- _Record excerpts_:
☆ ☆ ☆ ☆

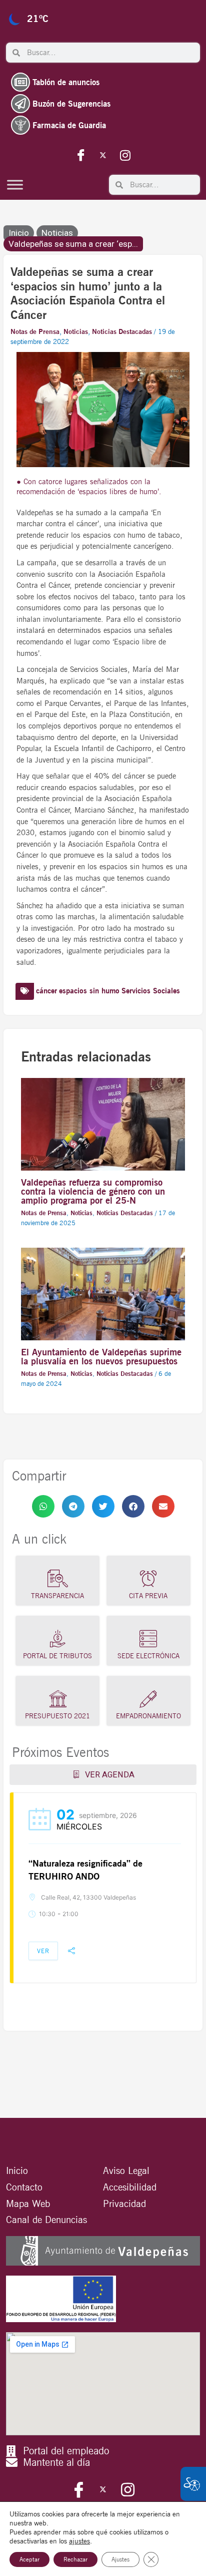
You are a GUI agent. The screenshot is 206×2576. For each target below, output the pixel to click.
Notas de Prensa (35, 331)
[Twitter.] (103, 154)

☆ ☆ ☆ ☆

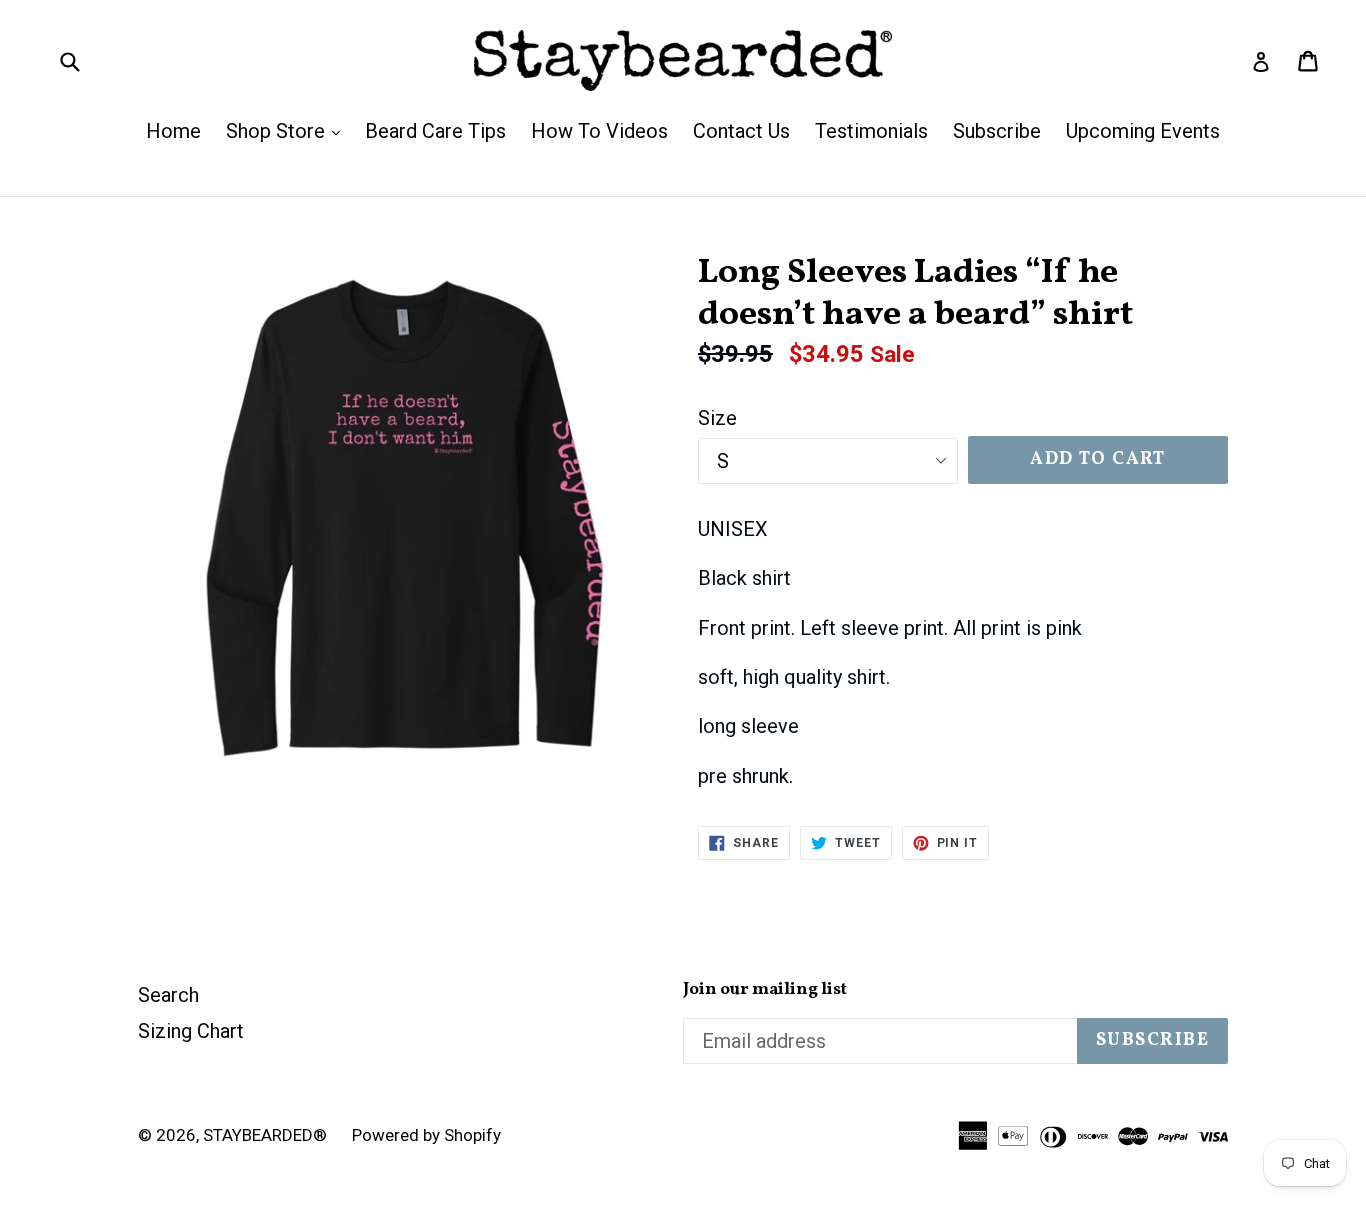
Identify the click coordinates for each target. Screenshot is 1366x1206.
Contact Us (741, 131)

☆ ☆ ☆ ☆

- _Problem statement_:
There is a run of lines above from the one with "Identify the click" to the one with "Contact Us (741, 131)"; print exactly that run, both ends included, and nothing else.

- _Response area_:
Identify the click coordinates for each target. Screenshot is 1366x1206.
Contact Us (741, 131)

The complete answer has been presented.